This is how I would of done it:这就是我要做的:

import csv

with open('StudentsMajorsList.csv', newline='') as file:
    reader = csv.reader(file)
    data1 = list(reader)
    
with open('GPAList.csv', newline='') as file:
    reader = csv.reader(file)
    data2 = list(reader)

merge1 = []
merge2 = []
merge3 = []

for list1 in data1:
    for item in list1:
        x = item.split(',')
    merge1.append(x)
        
for list2 in data2:
    for item in list2:
        x = item.split(',')
    merge2.append(x)
    
for i in range(len(merge1)):
    for j in range(len(merge2)):
        if(merge1[i][0] == merge2[j][0]):
            merge3.append(merge1[i][0:])
            merge3[i].append(merge2[j][1])

for item in merge3:
    for i in item:
        if (i == ''):
            item.remove(i)
            
for item in range(len(merge3)):
    print(merge3[item])
    
with open('FullRoster.csv', 'w') as csvfile:
    csvwriter = csv.writer(csvfile)
    csvwriter.writerows(merge3)

Output: Output:

['305671', 'Jones', 'Bob', 'Electrical Engineering', '3.1']
['987621', 'Wong', 'Chen', 'Computer Science', '3.85']
['323232', 'Rubio', 'Marco', 'Computer Information Systems', '3.8']
['564321', 'Awful', 'Student', 'Computer Science', 'Y', '2.2']
['769889', 'Boy', 'Sili', 'Computer Information Systems', 'Y', '3.9']
['156421', 'McGill', 'Tom', 'Electrical Engineering', '3.4']
['999999', 'Genius', 'Real', 'Physics', '4']

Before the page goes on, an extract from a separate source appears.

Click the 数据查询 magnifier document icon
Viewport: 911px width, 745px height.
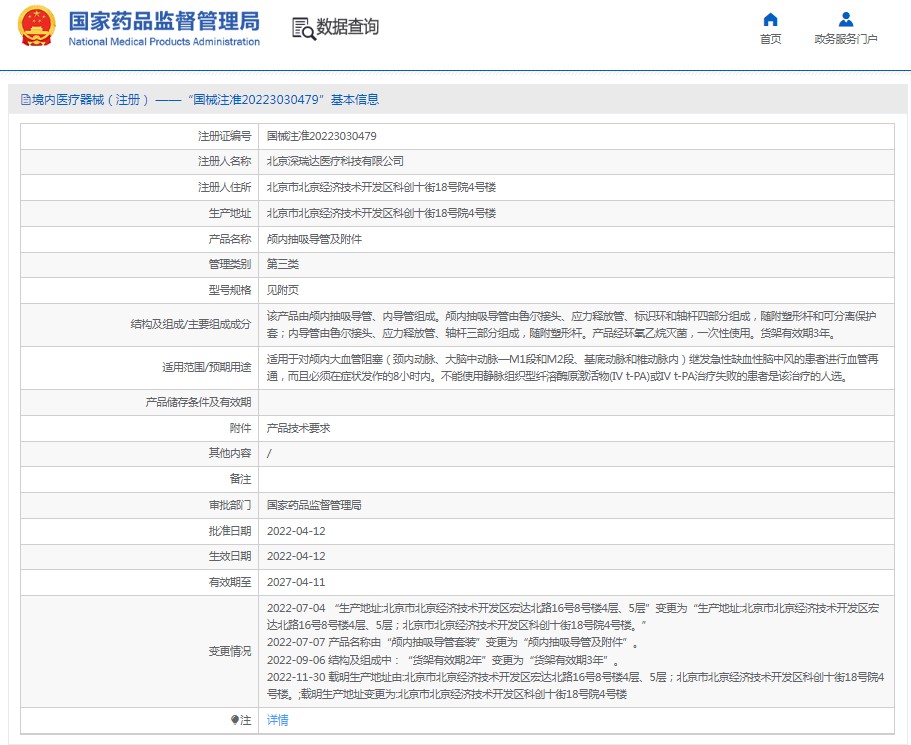303,28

You need to learn about using Python's built in csv library which helps with reading a line of CSV values and converting it into a list.您需要了解如何使用 Python 内置的csv库,该库有助于读取一行 CSV 值并将其转换为列表。

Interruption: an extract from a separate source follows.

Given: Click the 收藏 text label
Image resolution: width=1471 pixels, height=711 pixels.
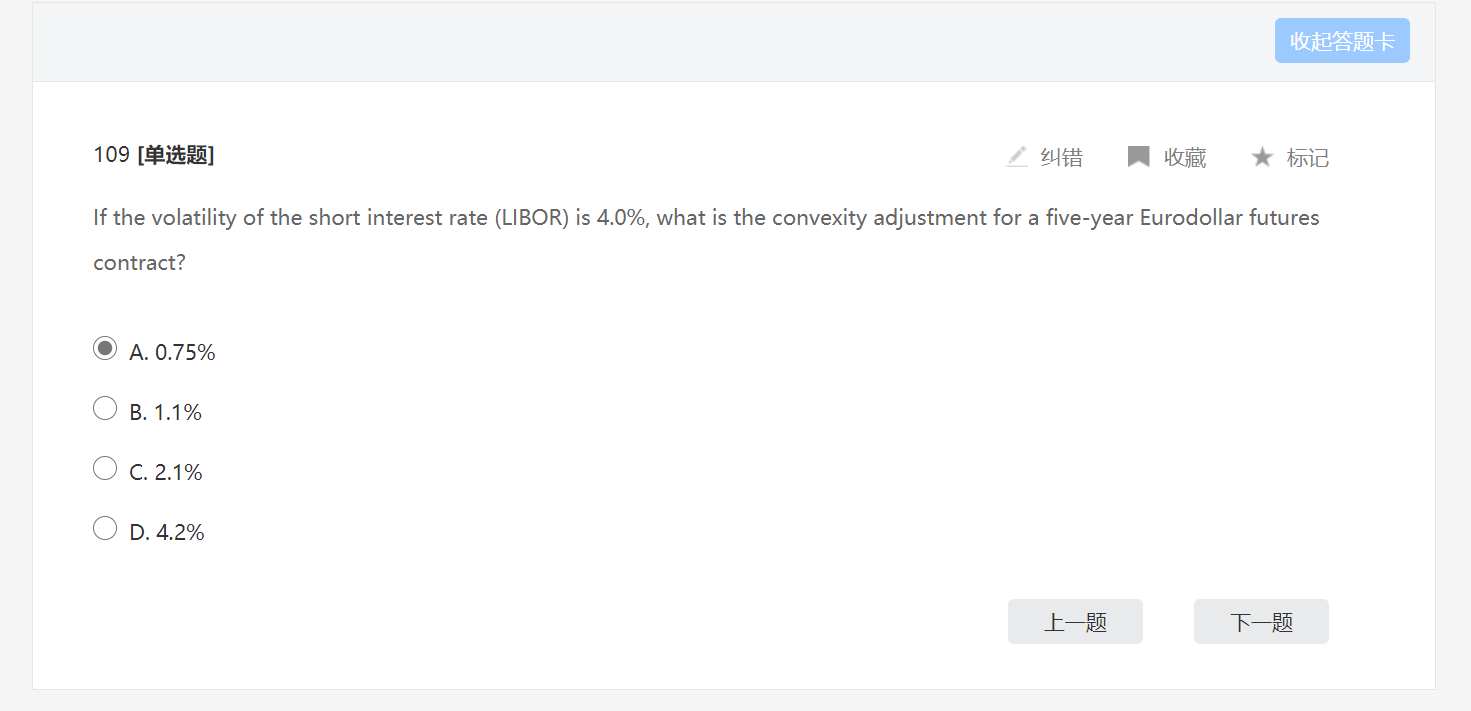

The approach to this problem is to first read the GPAList values into a dictionary.解决这个问题的方法是首先将GPAList值读入字典。 This allows any ID value to be looked up easily.这允许轻松查找任何 ID 值。

The for each row in the student CSV, lookup the required value in the dictionary and append it to the row just read in whilst writing it to the output CSV file.对于学生 CSV 中的每一行,在字典中查找所需的值并将其 append 写入刚刚读入的行,同时将其写入 output CSV 文件。

For example:例如:

import csv

with open('GPAList.csv') as f_gpa:
    csv_gpa = csv.reader(f_gpa)
    gpa = dict(csv_gpa)
    
with open('StudentsMajorsList.csv') as f_students, open('FullRoster.csv', 'w', newline='') as f_roster:
    csv_students = csv.reader(f_students)
    csv_roster = csv.writer(f_roster)
    
    for row in csv_students:
        csv_roster.writerow([*row, gpa[row[0]]])

I suggest you add some print statements to better understand how this works.我建议您添加一些打印语句以更好地理解其工作原理。 eg print(gpa)例如print(gpa)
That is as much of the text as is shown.